Veteran Democratic pollster Cornell Belcher told the Daily Beast that while he isn’t familiar with NextGen’s polling methods, the data makes sense.
“I would be very suspect of a poll that says the opposite,” he said in an interview. “She is running better with core constituencies, including among African Americans and younger voters, in battleground states as well as in congressional districts.”
NextGen’s poll found that young voters are more motivated to vote than they were in the spring. The share who are “extremely motivated” to vote went up from 68 percent to 78 percent, with 7 out of 10 young Democrats saying Harris increased their motivation.
Other young demographics also appear firmly back on board now that Harris is at the top of the ticket. She doubles Biden’s margin among young women, leading Trump 63 percent to 27 percent. And while the very youngest voters had been Trump-curious in March—the GOP nominee was actually leading Biden among those 24 and younger, 35 percent to 30 percent—Harris has pulled ahead dramatically, 58 percent to 34 percent.
Young people are just more into Harris than they are Trump.
Where Trump’s net favorability in the poll was at negative 25 points, with Biden’s clocking in at negative 26 points, Harris’ was at positive 4 points. And the so-called “double haters,” voters who dislike both Trump and Biden, have flocked to Harris as an attractive third option, with 68 percent of them supporting her compared to 6 percent backing Trump.

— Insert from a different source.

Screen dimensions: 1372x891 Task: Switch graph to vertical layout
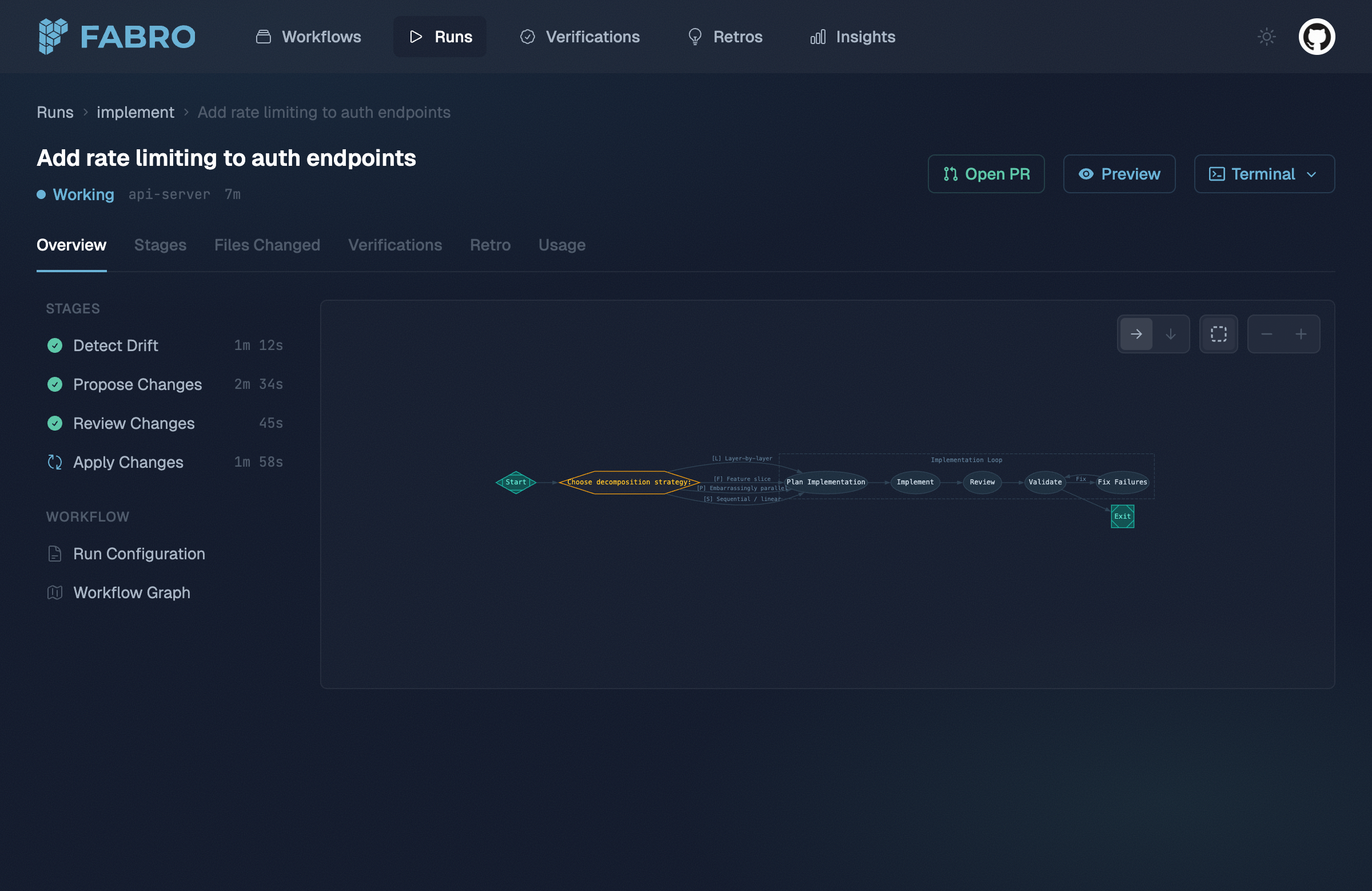click(1170, 333)
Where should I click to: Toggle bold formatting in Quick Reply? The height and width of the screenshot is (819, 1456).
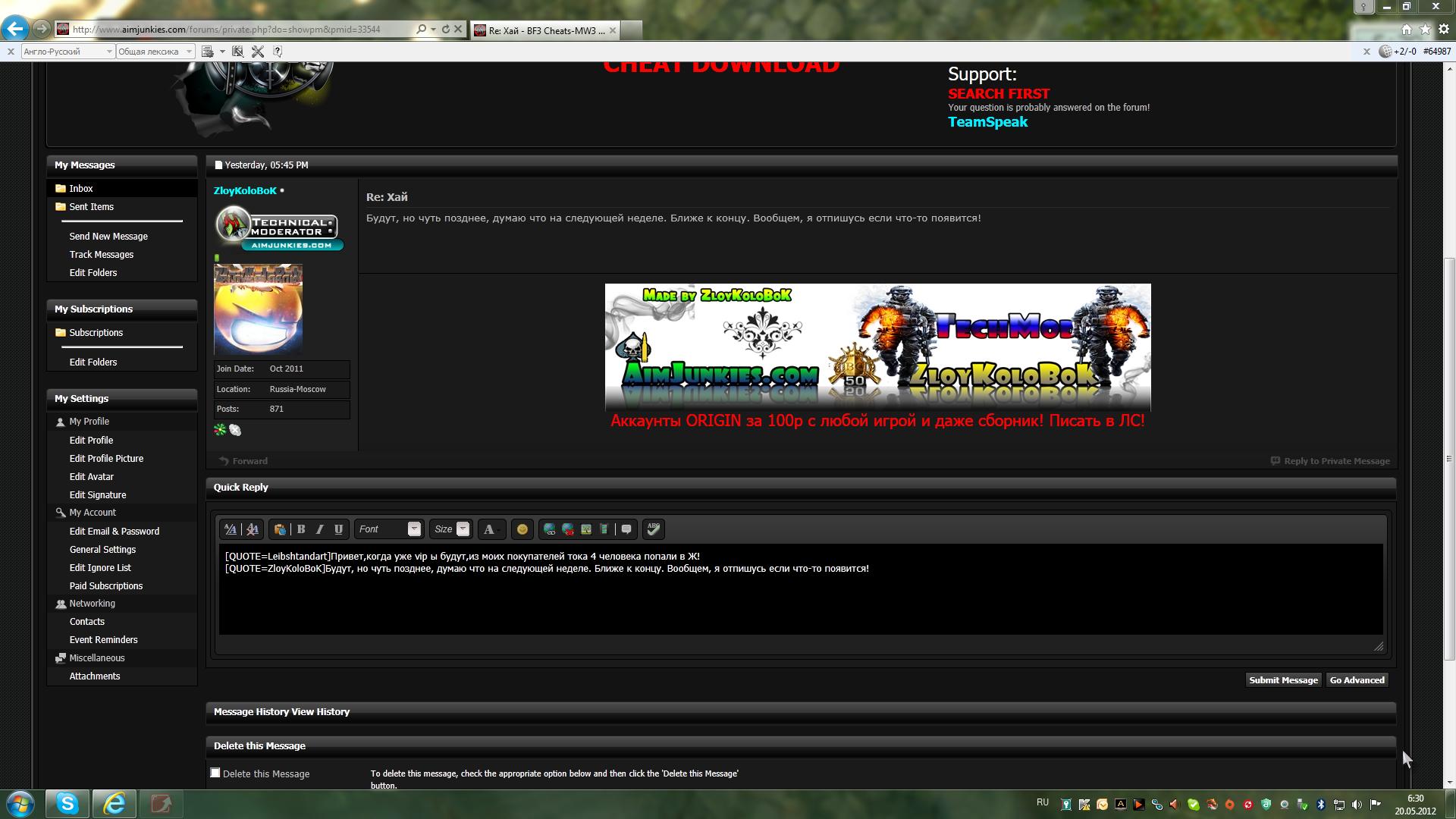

In partnership with Democratic firm Impact Research, NextGen surveyed 1,500 voters between the ages of 18 and 35 in the swing states of Arizona, Michigan, Nevada, North Carolina, Pennsylvania, and Virginia. The text-to-web poll was conducted from July 23 to July 30, right after Harris became the presumptive nominee.
The new poll tracks with a survey reported by Politico on Monday that showed Harris’ candidacy boosting enthusiasm among young people. Their engagement now matches what’s typical of older voters, who tend to show up at the polls more reliably. And Democratic enthusiasm, which had dipped during the long, gray slog of Biden’s campaign, has now returned to normal levels.